Syeikh Al-Muhadits al-Albani mencantumkannya dalam Dha’if Sunan Abu Dawud
dan mendha’ifkannya hadits di atas. Juga dalam komentar beliau terhadap kitab
Misykatul Mashabih no. 235 karya Al-Khatib At-Tabrizi.
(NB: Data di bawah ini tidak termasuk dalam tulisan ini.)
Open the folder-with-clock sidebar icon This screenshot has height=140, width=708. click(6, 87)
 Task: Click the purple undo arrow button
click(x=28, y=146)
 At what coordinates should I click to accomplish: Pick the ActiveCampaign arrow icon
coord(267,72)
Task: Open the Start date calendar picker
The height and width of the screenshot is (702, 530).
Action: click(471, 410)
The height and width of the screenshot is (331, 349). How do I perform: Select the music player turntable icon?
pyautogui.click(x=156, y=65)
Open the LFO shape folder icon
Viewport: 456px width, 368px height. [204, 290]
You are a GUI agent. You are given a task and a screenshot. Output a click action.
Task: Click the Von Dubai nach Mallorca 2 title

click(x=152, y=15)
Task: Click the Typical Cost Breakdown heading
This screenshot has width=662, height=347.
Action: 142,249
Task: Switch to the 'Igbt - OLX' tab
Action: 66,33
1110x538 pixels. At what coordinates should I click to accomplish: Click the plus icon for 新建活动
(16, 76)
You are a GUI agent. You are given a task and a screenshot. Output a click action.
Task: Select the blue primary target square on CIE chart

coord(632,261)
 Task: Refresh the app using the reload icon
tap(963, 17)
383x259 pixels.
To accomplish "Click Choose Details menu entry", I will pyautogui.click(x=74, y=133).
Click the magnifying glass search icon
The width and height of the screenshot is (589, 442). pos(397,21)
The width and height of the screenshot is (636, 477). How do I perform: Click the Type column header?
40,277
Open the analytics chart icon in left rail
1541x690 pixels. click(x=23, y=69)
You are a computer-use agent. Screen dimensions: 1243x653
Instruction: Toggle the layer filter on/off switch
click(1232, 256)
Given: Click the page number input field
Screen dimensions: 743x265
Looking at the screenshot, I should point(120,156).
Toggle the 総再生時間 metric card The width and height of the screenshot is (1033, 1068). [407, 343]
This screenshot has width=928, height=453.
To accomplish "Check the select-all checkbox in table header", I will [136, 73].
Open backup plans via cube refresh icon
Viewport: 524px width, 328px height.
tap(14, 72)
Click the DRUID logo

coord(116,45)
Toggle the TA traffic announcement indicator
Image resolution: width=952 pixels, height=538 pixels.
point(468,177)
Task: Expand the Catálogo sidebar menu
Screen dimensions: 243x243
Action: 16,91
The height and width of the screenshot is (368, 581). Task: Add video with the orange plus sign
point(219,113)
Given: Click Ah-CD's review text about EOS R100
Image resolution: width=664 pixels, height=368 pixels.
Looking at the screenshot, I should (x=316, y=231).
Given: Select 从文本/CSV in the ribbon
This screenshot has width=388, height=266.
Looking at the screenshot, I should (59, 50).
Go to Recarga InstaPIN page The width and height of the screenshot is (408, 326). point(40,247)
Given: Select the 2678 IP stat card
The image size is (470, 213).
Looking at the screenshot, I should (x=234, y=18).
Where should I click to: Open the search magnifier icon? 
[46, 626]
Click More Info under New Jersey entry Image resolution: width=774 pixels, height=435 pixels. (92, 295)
Berkata al-Baihaqi:
“Pada hadits ini ada kritikan”, Seperti disebutkan Muhammad Syamsul Haq
Al-Azhim Abadi dalam 'Aunul Ma'bud Syarah Abu Dawud (10/85), yakni dha’if.
Atau hadits
dengan lafazh lain:
من قال فى القرآن بغير علم فليتبوأ مقعده من النار
“Barangsiapa
berbicara tentang Al-Quran tanpa ilmu maka hendaknya menempati tempat duduknya
di neraka”.
Hadits ini pun dha’if baik secara marfu maupun secara mauquf, disebutkan
oleh Syaikh Al-Albani dalam Silsilah Al-Hadits Adh Dha’ifah (4/265) no. 1783
secara panjang lebar dan membantah yang menshahihkannya.
Menurut Islam
Jamaah/354, arti ra’yi dan tanpa ilmu maksudnya adalah tanpa
mangkul. Sehingga walaupun benar jika tidak mangkul maka tetap salah.
Tentu ini
penyimpangan sangat jauh dari makna sebenarnya. Dua hadits itu dha’if, andai kata
shahih pun tidak ada hujjah buat mereka. Ra’yi yang dimaksud adalah ra’yi yang
tercela (tanpa dalil). Adapun ra’yi yang berdasarkan dalil, maka setiap ulama
pun menggunakannya, bagaimana mungkin seorang manusia tidak menggunakan
akalnya? Hanya saja akal harus disesuaikan dengan nash.
Nabi shollallahu’alaihi
wasallam bersabda:
نضر الله امرأ سمع منا حديثا فحفظه حتى يبلغه غيره فرب حامل فقه إلى
من هو أفقه منه ورب حامل فقه ليس بفقيه
“Semoga Allah Ta’ala memberi cahaya kepada seseorang yang
mendengar sebuah hadits dari kami, lalu ia menghafalkan dan menyampaikannya
kepada orang lain. Mungkin saja orang yang membawa ilmu itu bukan orang yang
memahaminya. Mungkin juga orang yang membawa ilmu itu menyampaikannya kepada
yang lebih paham darinya”.
Hadits ini shahih
lagi dari banyak jalan kepada banyak sahabat, diantaranya dari Zaid ibn Tsabit
radhiyallahu’anhu oleh Tirmidzi (5/33) no. 2656, Abu Dawud (3/322) no. 3660,
Ibn Majah (1/84) no. 230 dan Nasai (3/431) no. 5847.
Kalau menurut
ilmu mangkul, hadits di atas tidak mungkin terjadi, bukankah orang yang
memaham-mahamkan sendiri, mengira-ngira sendiri suatu dalil (Al-Qur’an dan
Hadits), menurut ilmu mangkul pasti sesatnya, kalau benar pun tidak akan diterima,
bahkan Islam Jamaah/354 mengatakan (maaf) tae* bonjr*t.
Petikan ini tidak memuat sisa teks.